Stu Mackenzie, Giz frontman, also wants you to know how badly humans have fucked the earth over. The first two tracks on Rat’s Nest are smeared with anger and frustration as to the looming doomsday scenario humans are creating for themselves. From the cautious warning in “Planet B,” to the realization that only the rich can survive Earth’s passing on “Mars for the Rich.” As the world ignores the impending doom, King Giz tears it open and shows it for what it very well could be: a global shitshow where only those with wealth can survive, those without are forced to fend for themselves, if there’s even a place to try to survive in.

Throughout the album, you hear influence spanning generations of metal: there’s Deep Purple in “Planet B,” Black Sabbath in “Mars for the Rich,” Electric Wizard in “Superbug,” the list goes on. But the catch is that Gizzard has taken the influence and created their own kind of metal. With respect to the impact these bands have had, King Giz runs with their own sound, building on what they’ve created in the past (you can hear Stu’s throat singing from Murder of the Universe), and creating a new era of the beast of Gizzard. 

Not ones for simplicity, King Giz designed the second half of Rats’ Nest as a concept album about a group of rebels that have been kicked off of Earth and are attempting to settle Venus. “Venusian 1” is an intense and daunting track detailing the new world these rebels are soon to call home. “Perihelion” tells the tale of the takeoff from Earth.

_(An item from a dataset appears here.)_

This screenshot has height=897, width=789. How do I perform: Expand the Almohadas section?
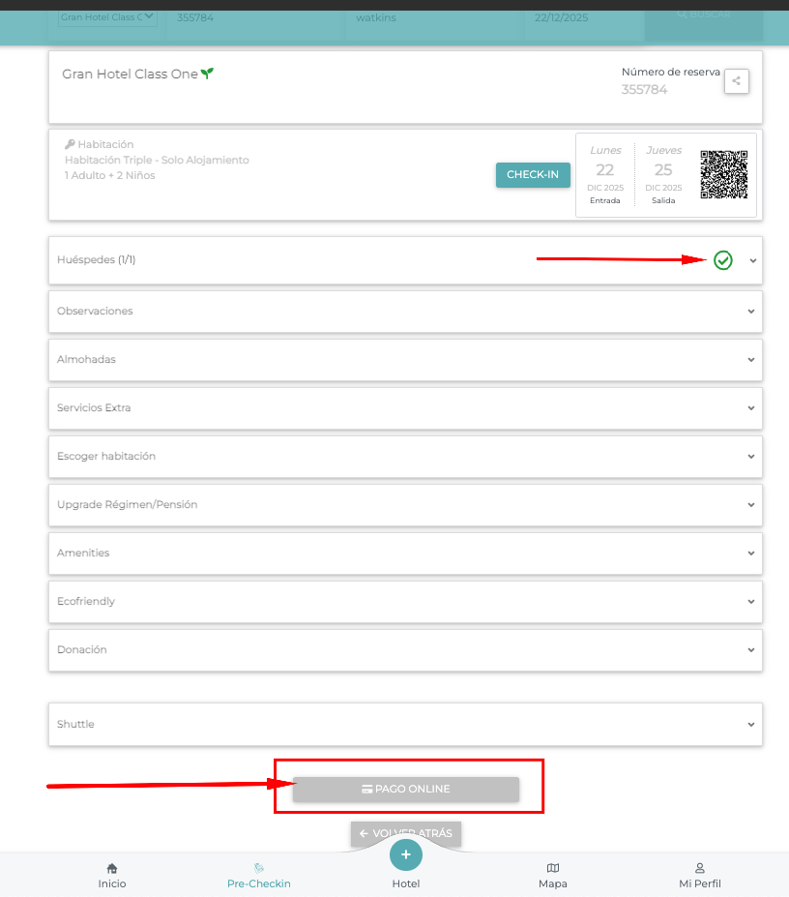click(405, 360)
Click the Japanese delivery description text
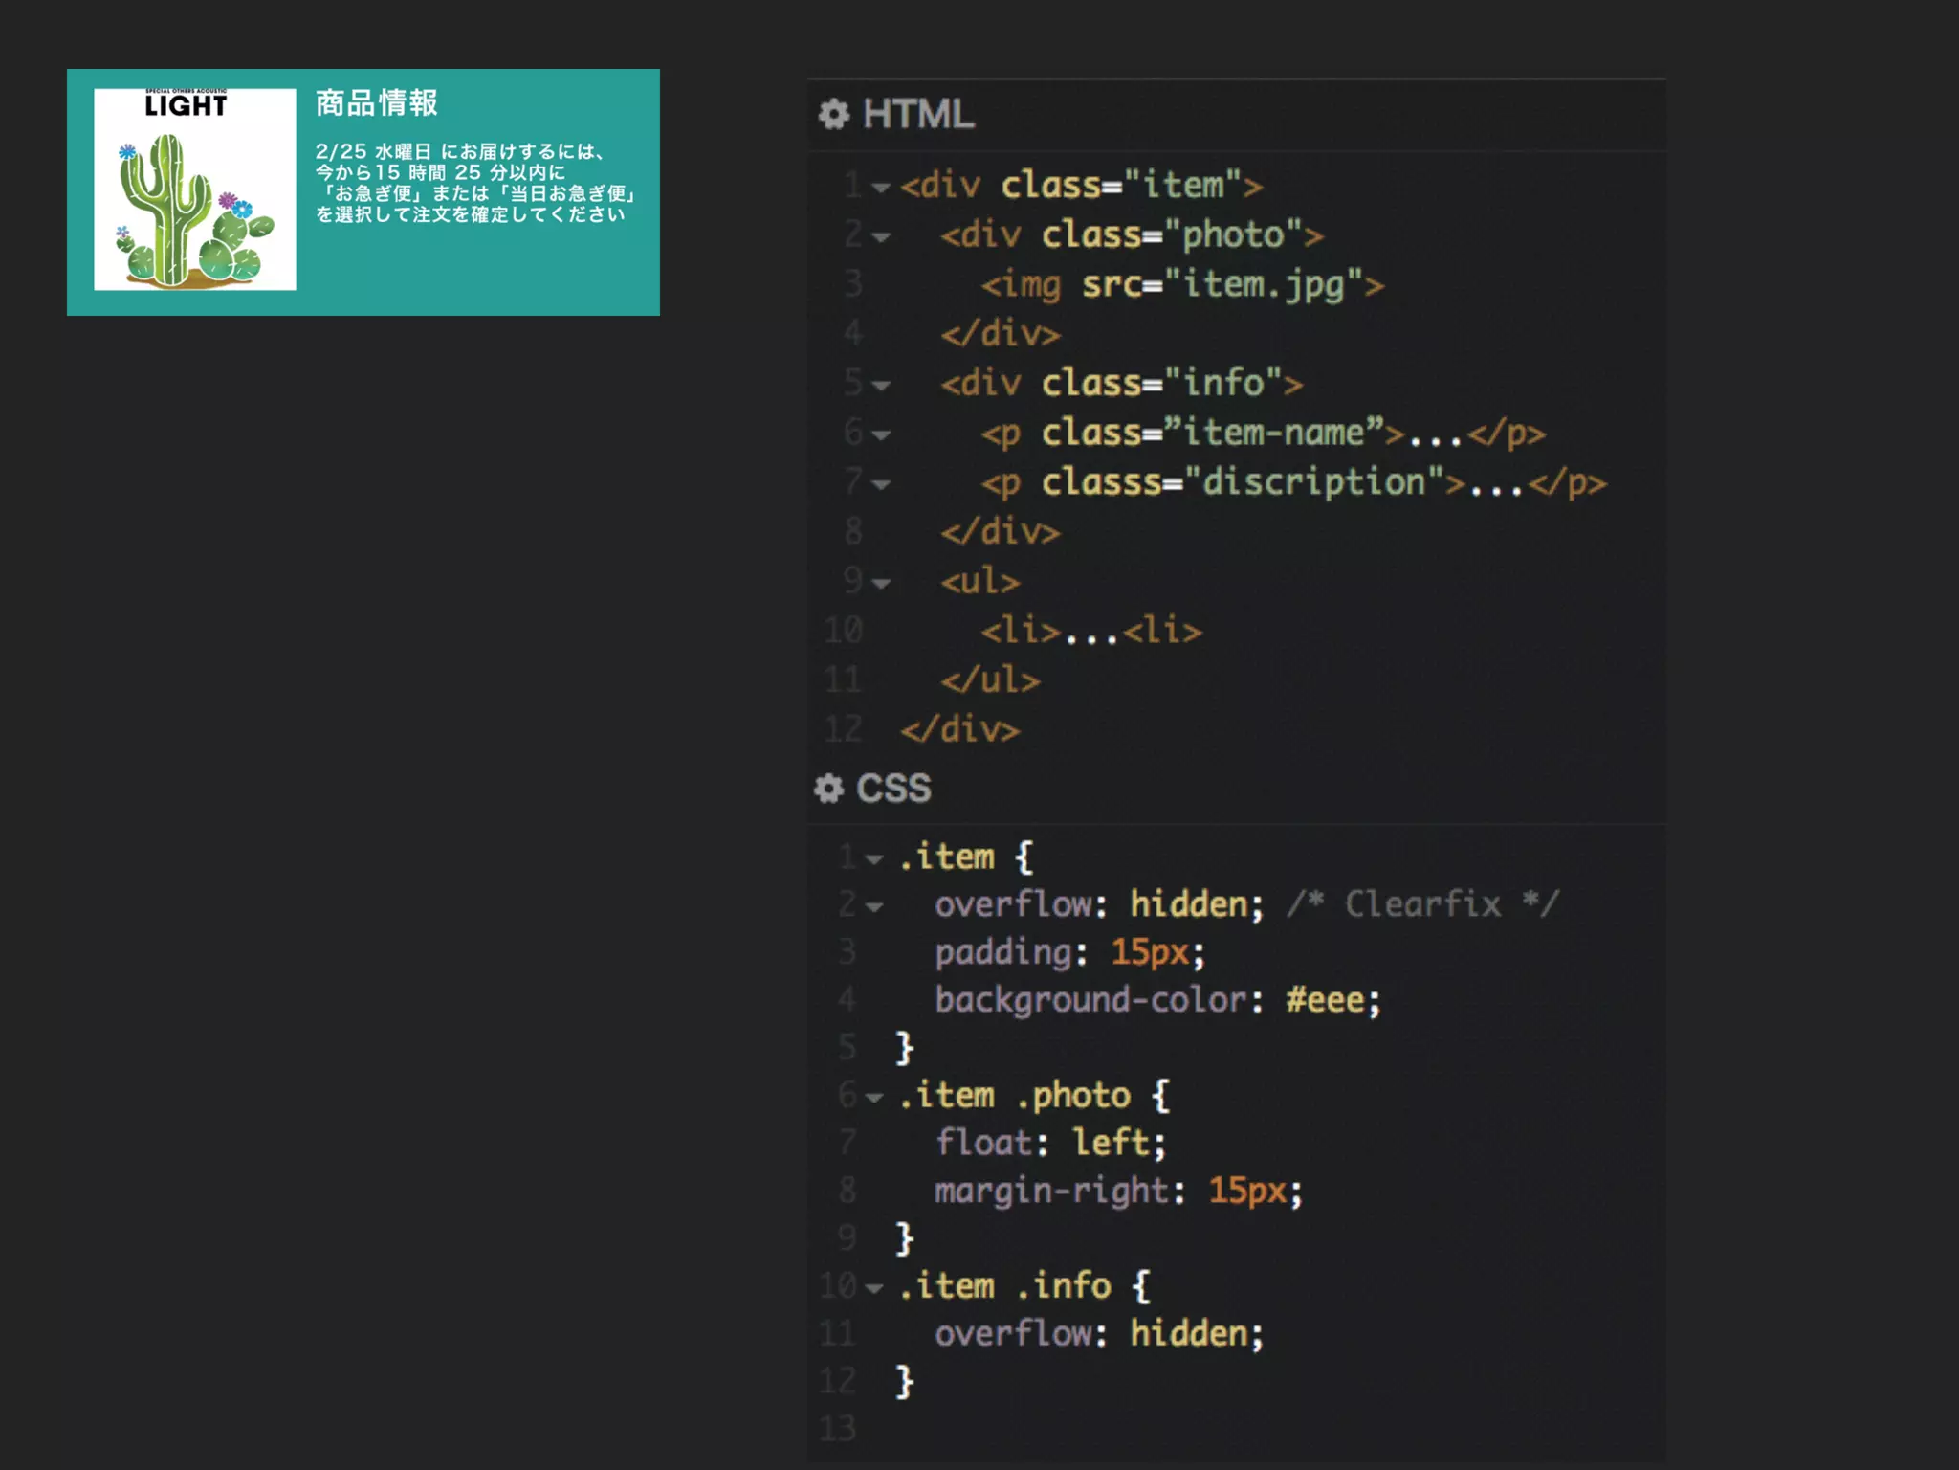Viewport: 1959px width, 1470px height. 473,183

Perihelion is the point in which a planet is closest to the sun, making it easier for the rebels to get to Venus and creating less travel time. While it is the album’s weakest track, the chorus is bound to get stuck in your head and also spike anxiety levels while thinking about being in the rebel’s shoes. The second single and eighth track “Self-Immolate” soon follows, which describes a gruesome end to the crew on the Venusian 2, as they are enveloped in flames as they enter the Venus atmosphere and turning into a ball of flames. Another daunting track, the speed here in unmatched along with the sheer ability each member of this beast of a band possesses. 

Show someone who’s never heard of Gizzard Sketches of Brunswick East and Infest the Rats’ Nest, and they’ll never know that they are the same band on both albums, the same seven people (albeit Sketches is a collab album with Mild High Club), all working alongside one another and creating the Gizzverse. King Gizzard and the Lizard Wizard is the most interesting band to watch grow, because they will never be idle for more than a year. When they’re not recording albums about the impending doom of Earth, they’re playing sold-out shows across the world, or creating a video game, or a music video, or organizing Gizzfest. One of the most prolific bands of all time and not ones to settle down too easily, King Giz will keep on building (as long as the earth doesn’t die before then).